Note that we set maxiters so that way the differential equation solvers would error more quickly when in bad regions of the parameter space, speeding up the process. Now this cost function can be used with Optim.jl in order to get the parameters. For example, we can use Brent's algorithm to search for the best solution on the interval [0,10] by:

using Optim
result = optimize(cost_function, 0.0, 10.0)

This returns result.minimum[1]==1.5 as the best parameter to match the data. When we plot the fitted equation on the data, we receive the following:

Parameter Estimation Fit

Thus we see that after fitting, the lines match up with the generated data and receive the right parameter value.

We can also use the multivariate optimization functions. For example, we can use the BFGS algorithm to optimize the parameter starting at a=1.42 using:

result = optimize(cost_function, [1.42], BFGS())

Note that some of the algorithms may be sensitive to the initial condition. For more details on using Optim.jl, see the documentation for Optim.jl.

Lastly, we can use the same tools to estimate multiple parameters simultaneously. Let's use the Lotka-Volterra equation with all parameters free:

f2 = @ode_def_nohes LotkaVolterraAll begin
  dx = a*x - b*x*y
  dy = -c*y + d*x*y
end a=>1.5 b=>1.0 c=>3.0 d=>1.0

u0 = [1.0;1.0]
tspan = (0.0,10.0)
prob = ODEProblem(f2,u0,tspan)

To solve it using LeastSquaresOptim.jl, we use the build_lsoptim_objective function:

cost_function = build_lsoptim_objective(prob,t,data,Tsit5()))

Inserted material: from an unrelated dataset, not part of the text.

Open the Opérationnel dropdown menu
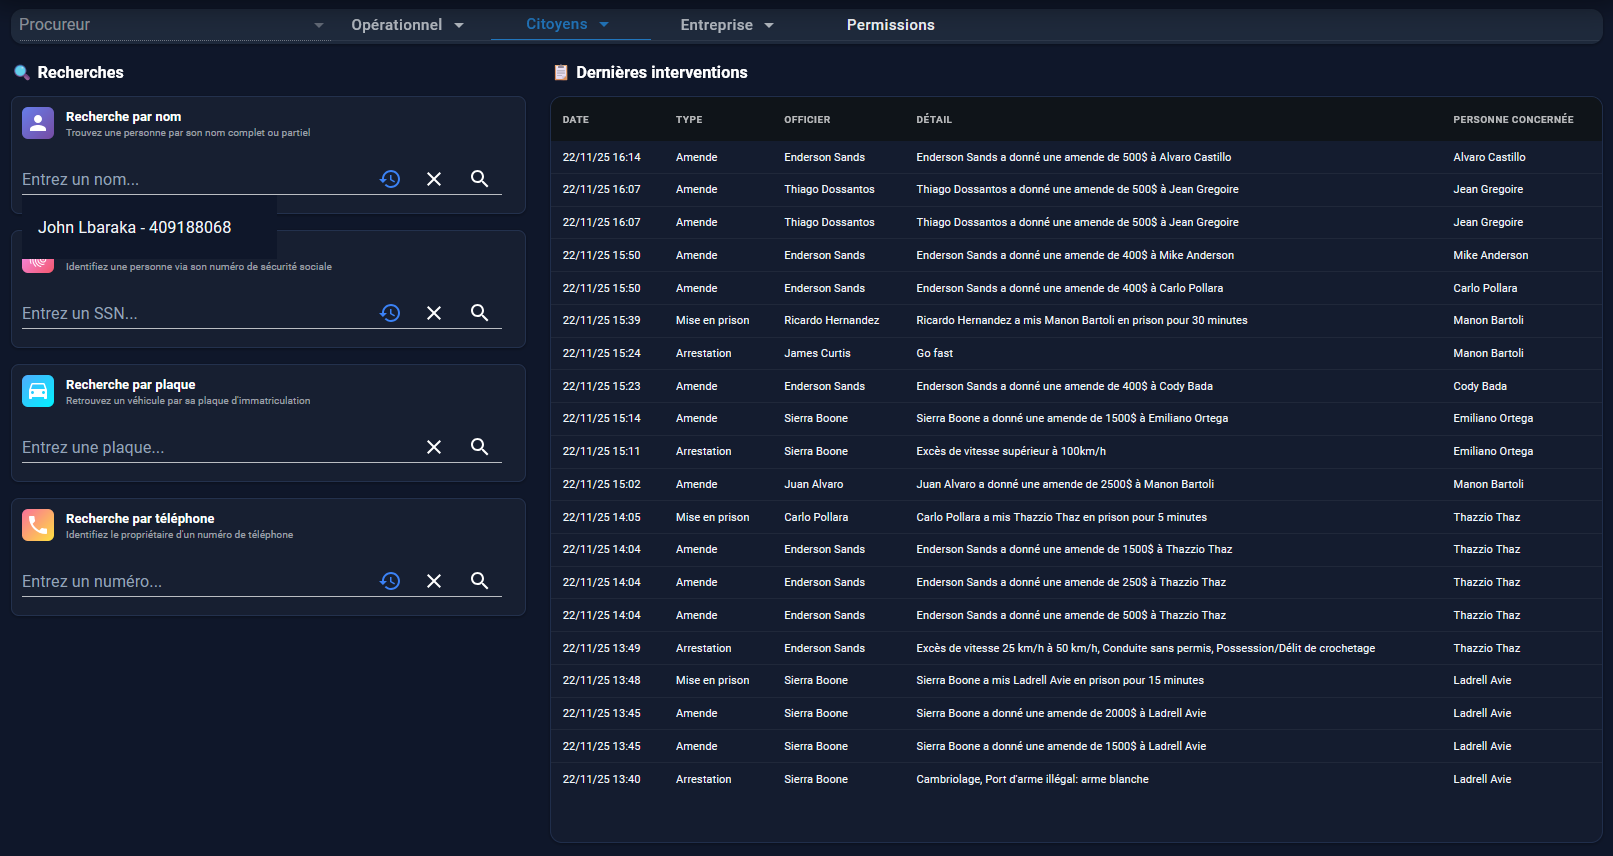Screen dimensions: 1613x856 coord(407,25)
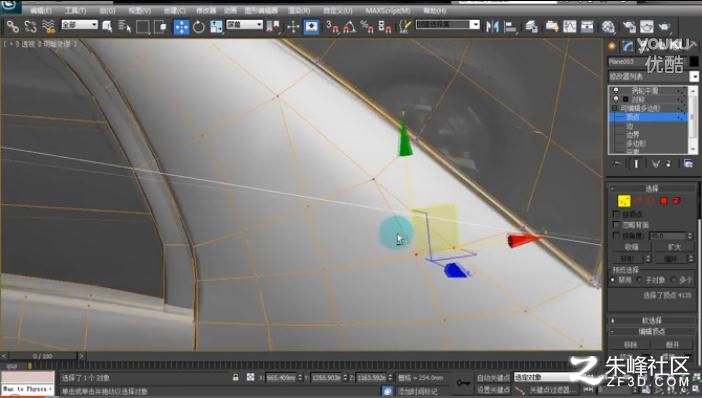The width and height of the screenshot is (702, 398).
Task: Open the Material Editor icon
Action: coord(608,27)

The result is a cost function which can be used with LeastSquaresOptim. For more details, consult the documentation for LeastSquaresOptim.jl:

x = [1.3,0.8,2.8,1.2]
res = optimize!(LeastSquaresProblem(x = x, f! = cost_function,
                output_length = length(t)*length(prob.u0)),
                LeastSquaresOptim.Dogleg(),LeastSquaresOptim.LSMR(),
                ftol=1e-14,xtol=1e-15,iterations=100,grtol=1e-14)

We can see the results are:

println(res.minimizer)

Results of Optimization Algorithm
 * Algorithm: Dogleg
 * Minimizer: [1.4995074428834114,0.9996531871795851,3.001556360700904,1.0006272074128821]
 * Sum of squares at Minimum: 0.035730
 * Iterations: 63
 * Convergence: true
 * |x - x'| < 1.0e-15: true
 * |f(x) - f(x')| / |f(x)| < 1.0e-14: false
 * |g(x)| < 1.0e-14: false
 * Function Calls: 64
 * Gradient Calls: 9
 * Multiplication Calls: 135

and thus this algorithm was able to correctly identify all four parameters.